> **YOUR INSTRUCTIONS**
Pull out the lines exactly, starting at the line that contains "The image size is (1200, 593)." and stopping after the final line. Leave the pictures out of your answer.
___ GIVEN ENTRIES
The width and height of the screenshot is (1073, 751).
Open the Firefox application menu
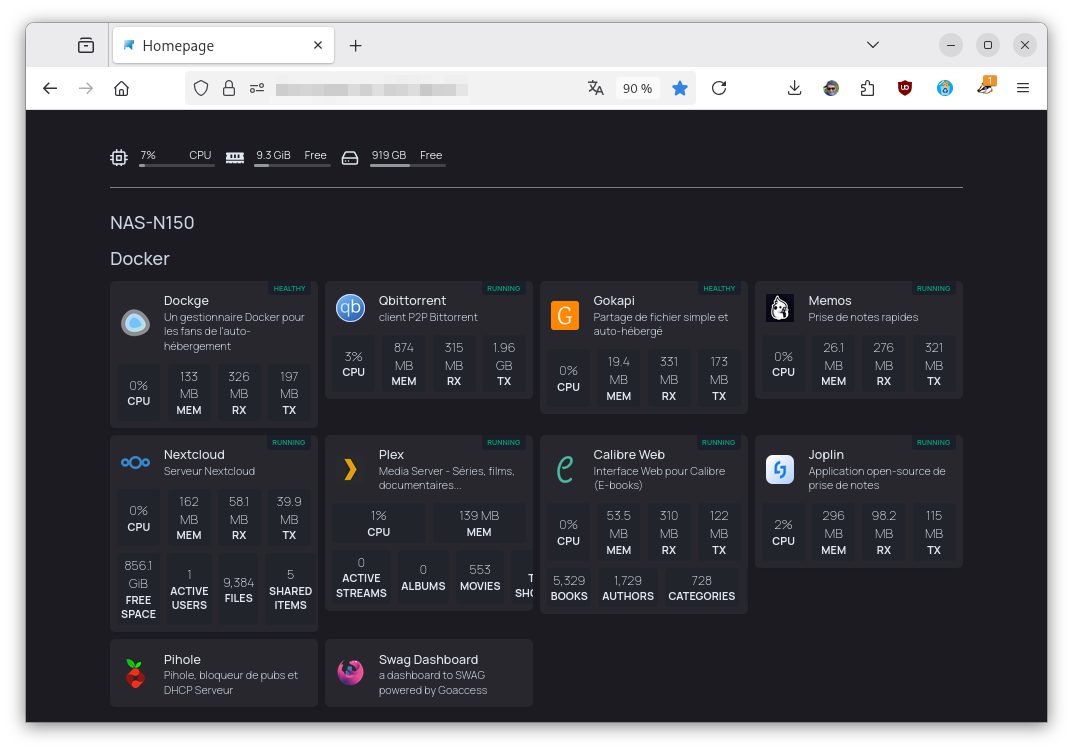pos(1023,88)
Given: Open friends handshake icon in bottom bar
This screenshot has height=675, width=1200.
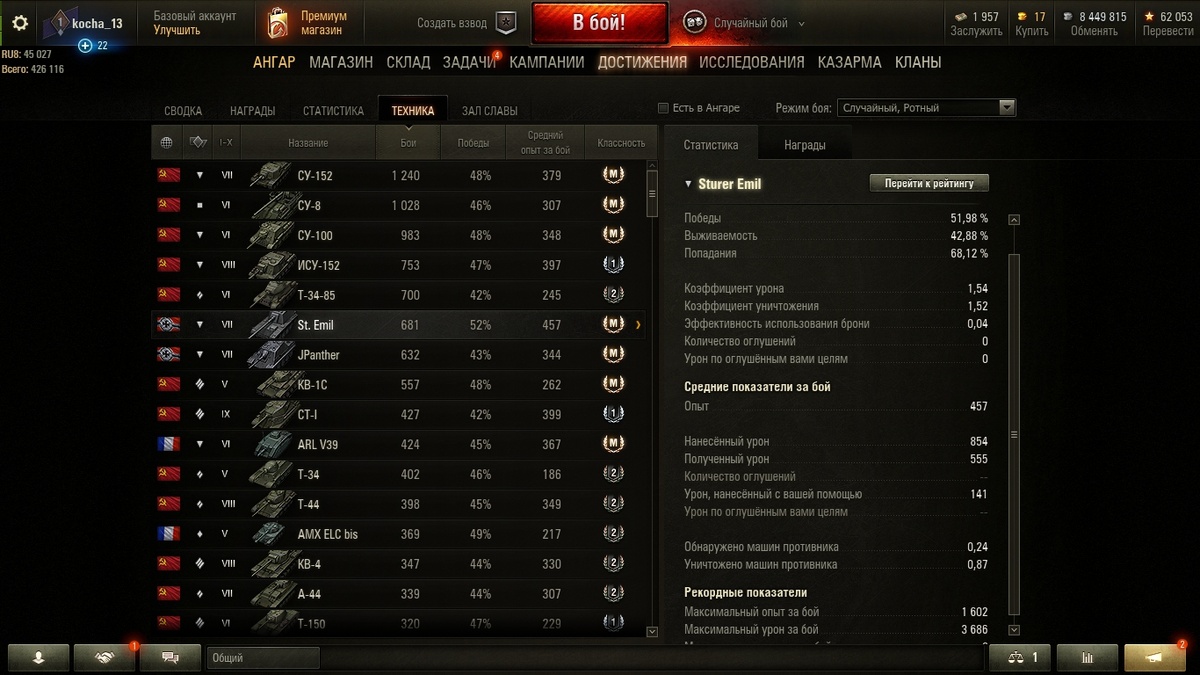Looking at the screenshot, I should tap(104, 658).
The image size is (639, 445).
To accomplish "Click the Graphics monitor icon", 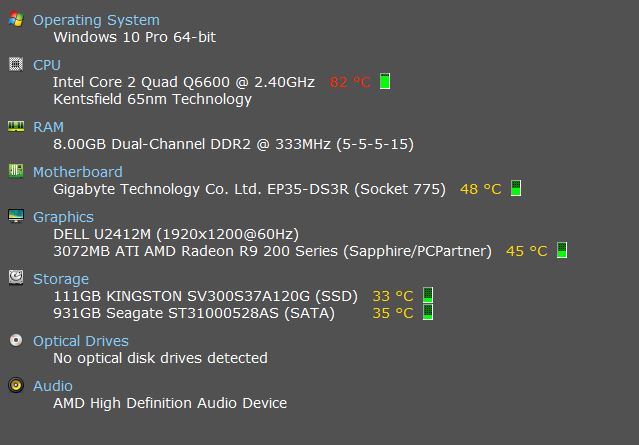I will click(16, 216).
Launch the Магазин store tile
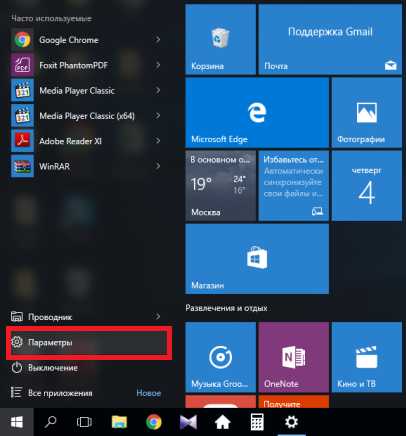This screenshot has height=436, width=406. tap(257, 259)
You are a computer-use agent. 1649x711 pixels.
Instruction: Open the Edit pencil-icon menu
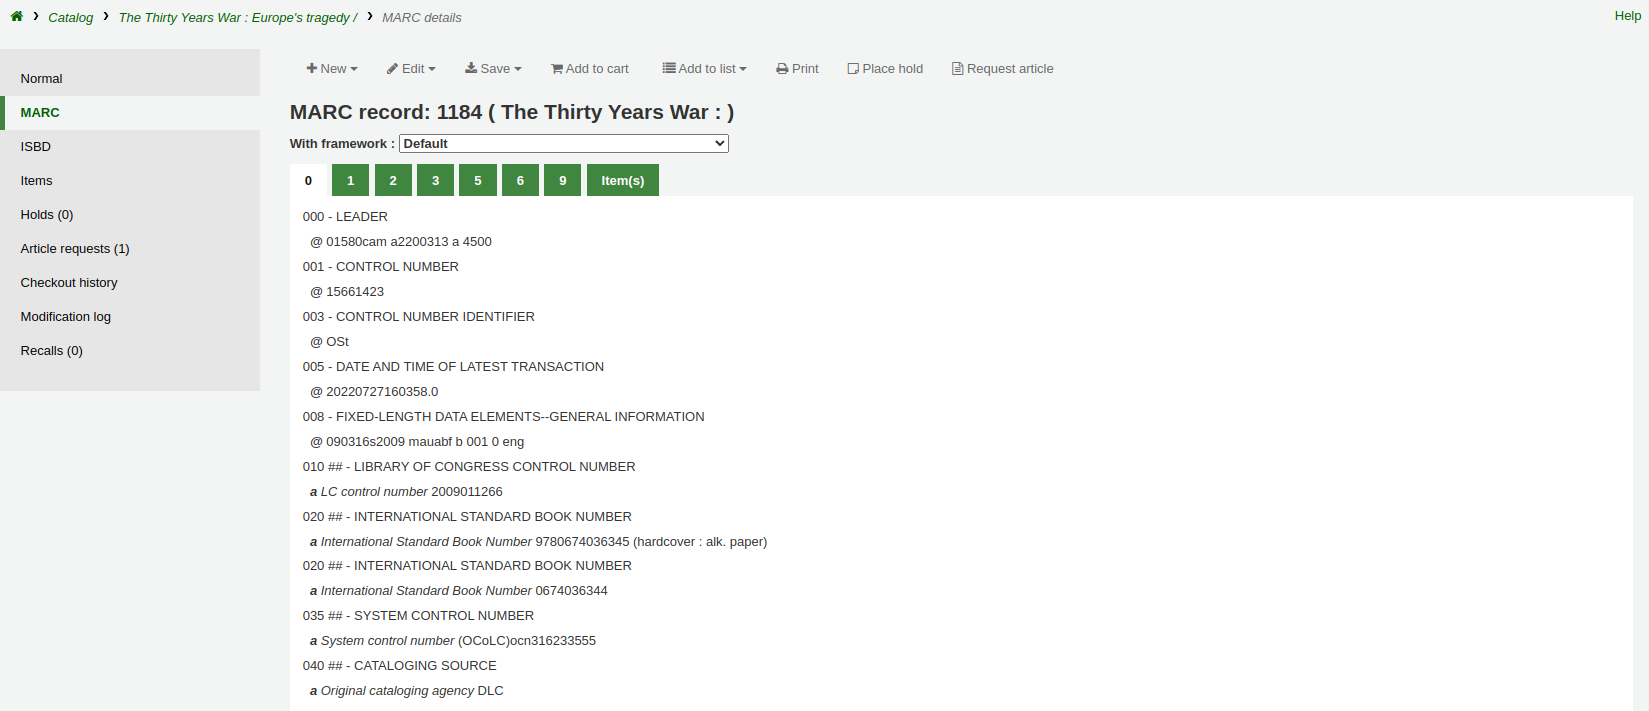click(x=411, y=69)
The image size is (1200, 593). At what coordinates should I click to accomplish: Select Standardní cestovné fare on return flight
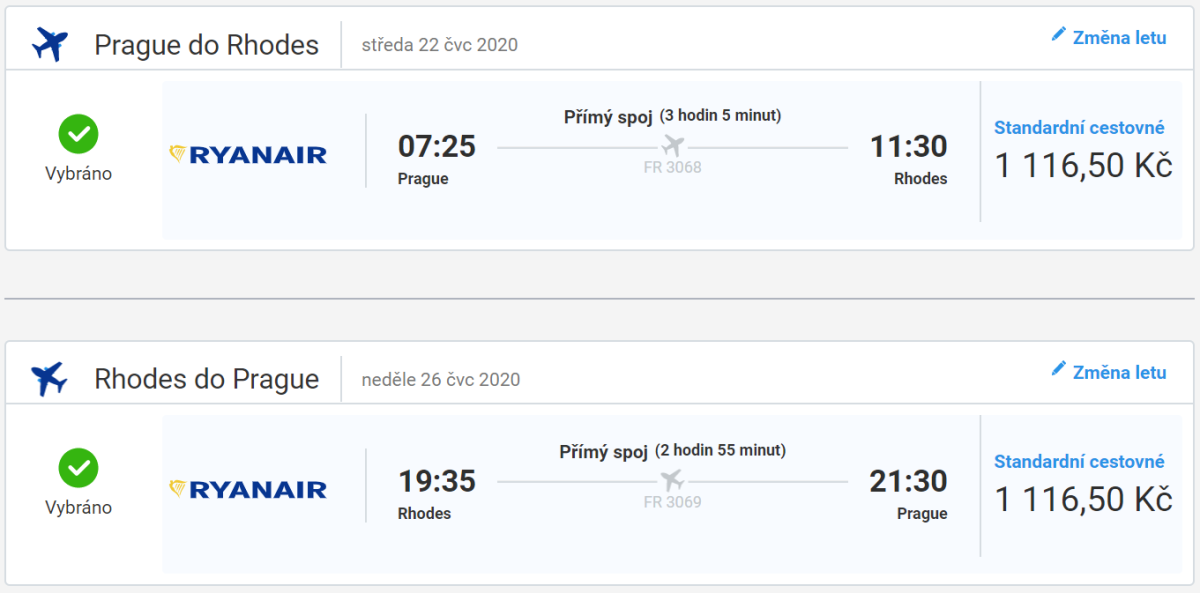[1079, 461]
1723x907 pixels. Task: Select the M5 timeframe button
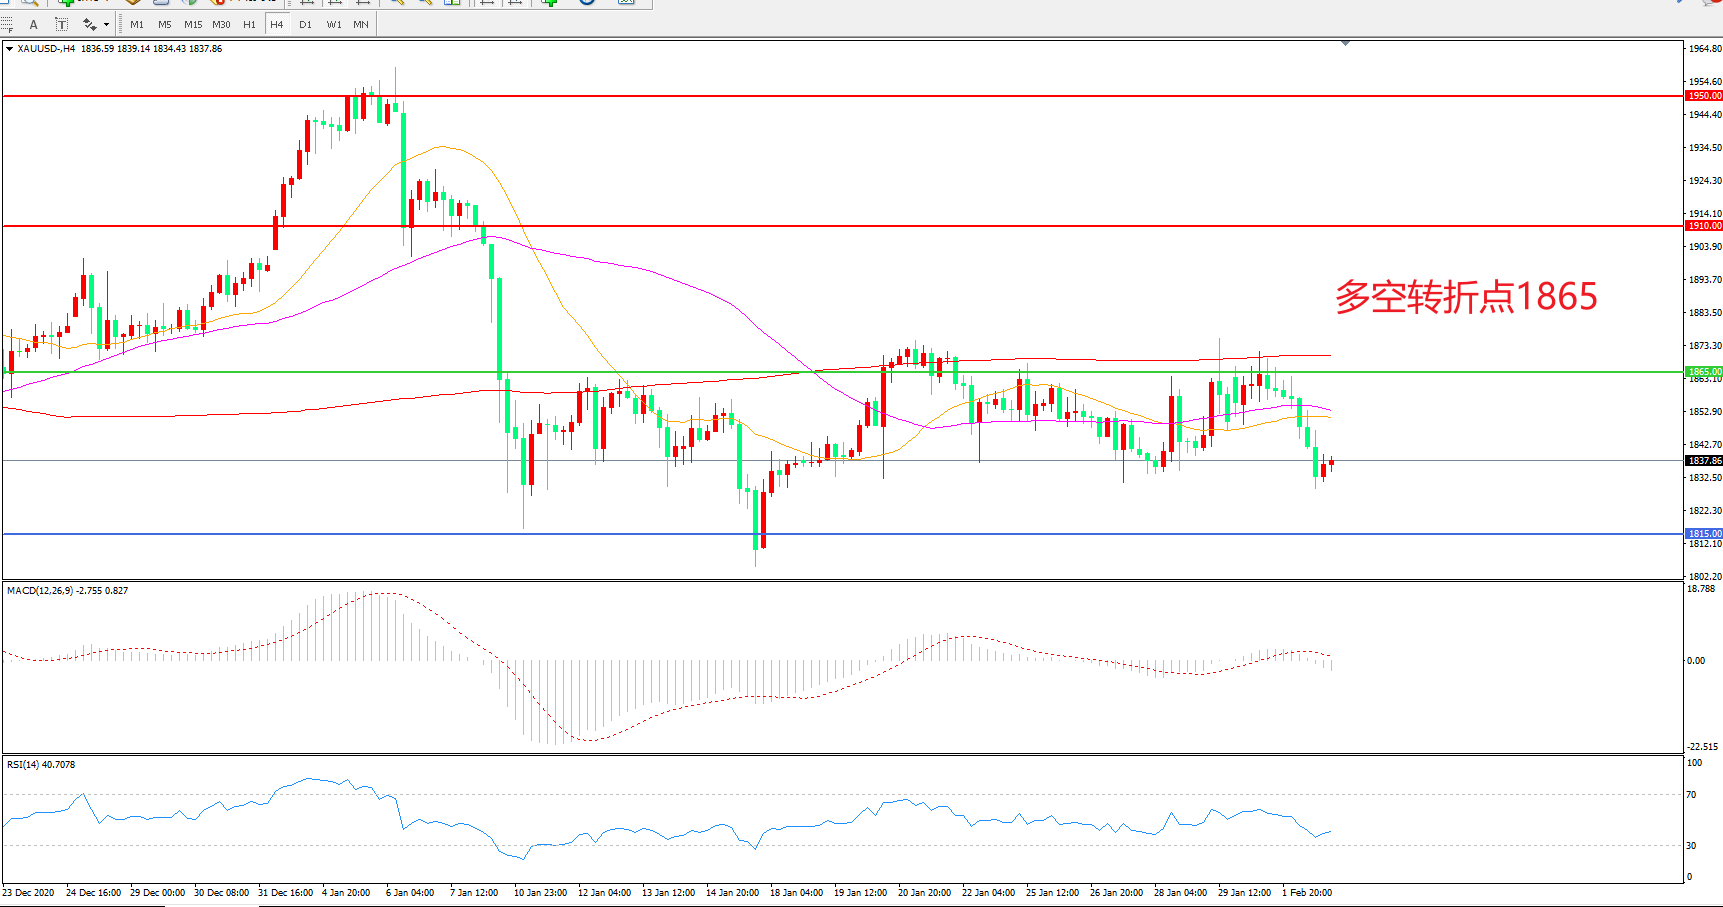point(165,25)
______
> **ANSWER FOR THIS EXERCISE**
The image size is (1200, 593). At what coordinates should I click to accomplish: Select Standardní cestovné fare on return flight
[1079, 461]
1723x907 pixels. Task: Select the M5 timeframe button
point(165,25)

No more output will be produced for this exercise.